Each country has had their own unique experience of the pandemic (in terms of restrictions, deaths, school closures, etc.) so it is important to provide data from as many countries as possible. Furthermore, results can help guide country-specific public health policy related to mental health. In line with this, we previously assessed the mental health of adolescents in Austria in February 2021, after one semester of remote schooling and during a time where several national lockdown measures were in place [17]. These findings indicated that mental well-being and life satisfaction were significantly impaired 1 year after the beginning of the COVID-19 pandemic in Austria compared to pre-pandemic [18]. Another survey was conducted in June/July 2021, when there were no lockdown restrictions and schools had been re-opened for one semester. Although mental health symptoms remained poor in comparison to the available pre-pandemic data, a small improvement was observed in June/July compared to February [19]. In line with this, Riiser et al. [20] found that well-being depended on the magnitude of restrictions and children reported the challenges of distance learning and school as an important place for socializing as well as learning ([21], but see [22]).

These findings led to some cautious optimism that school openings and easing of other restrictions may have led to an improvement in the psychological well-being of high school students [23]. However, it is important to monitor the robustness of these improvements and continue to monitor the situation as the long-term nature of the pandemic becomes more apparent.
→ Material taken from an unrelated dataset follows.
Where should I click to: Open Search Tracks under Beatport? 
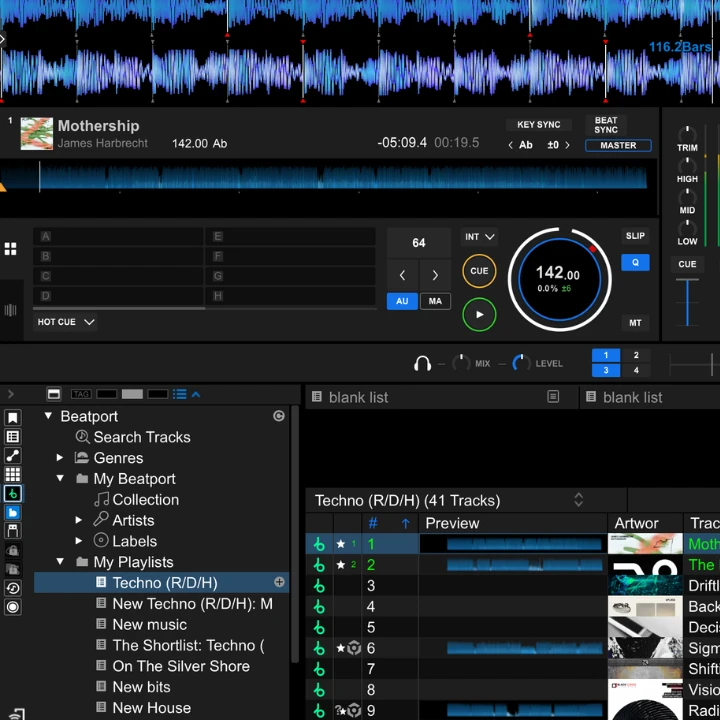[x=141, y=437]
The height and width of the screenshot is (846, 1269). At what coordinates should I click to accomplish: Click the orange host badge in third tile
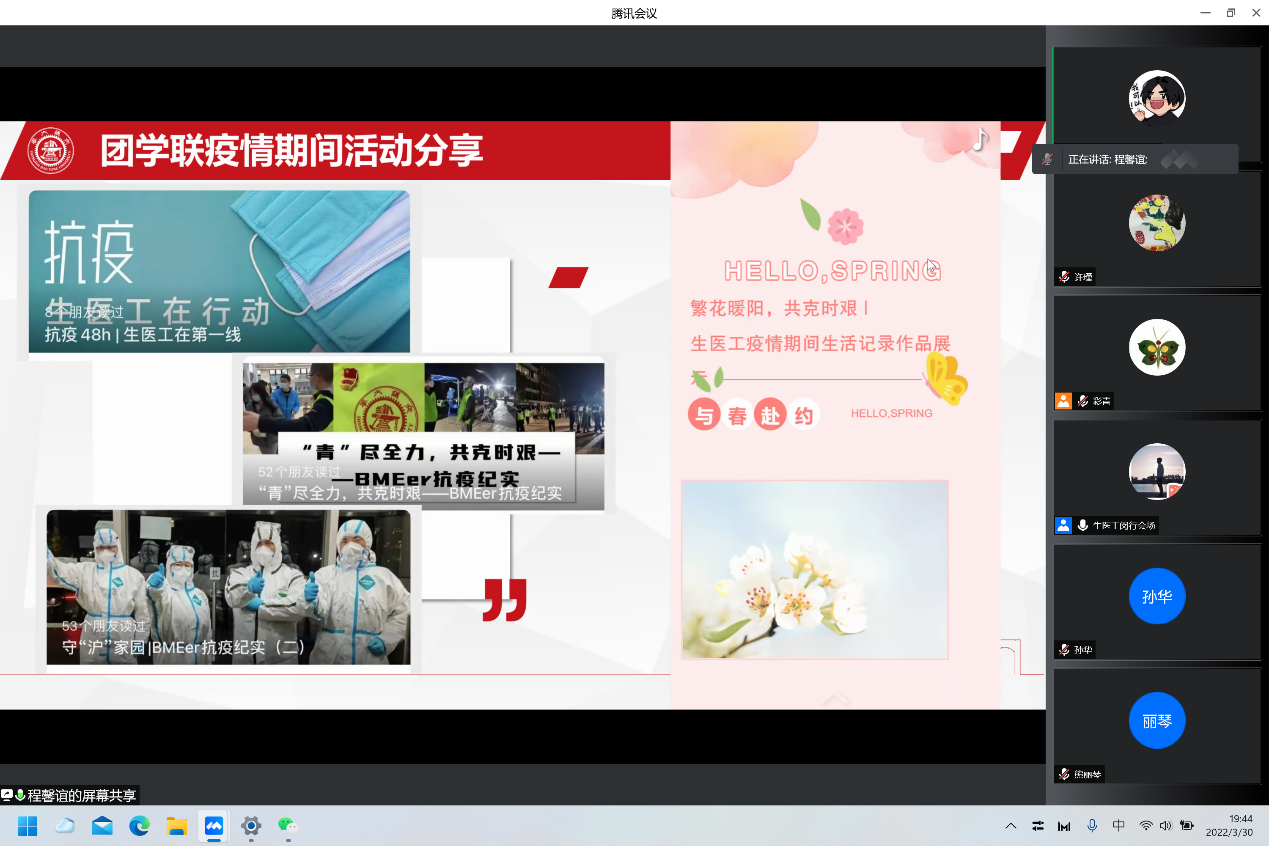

Furthermore, although some improvements may be expected, we did not predict a return to pre-pandemic levels of mental health. As such it is also important to consider solutions and investigate what young people need at this time.

The aim of the current study was to quantitatively assess the mental health status of Austrian adolescents in autumn 2021. During this time in Austria the schools were fully open and there was no lockdown, however, the rates of infection were starting to rise again. A further aim was to compare the quantitative, validated questionnaires providing objective measures of mental health statistically with a matched sub-sample from the survey conducted in February 2021 to assess the progression of mental health symptoms over the course of the pandemic. Additionally, we aimed to put this information in context by qualitatively investigating potentially effective and concrete strategies to assist the Austrian youth in their mental well-being during this challenging time.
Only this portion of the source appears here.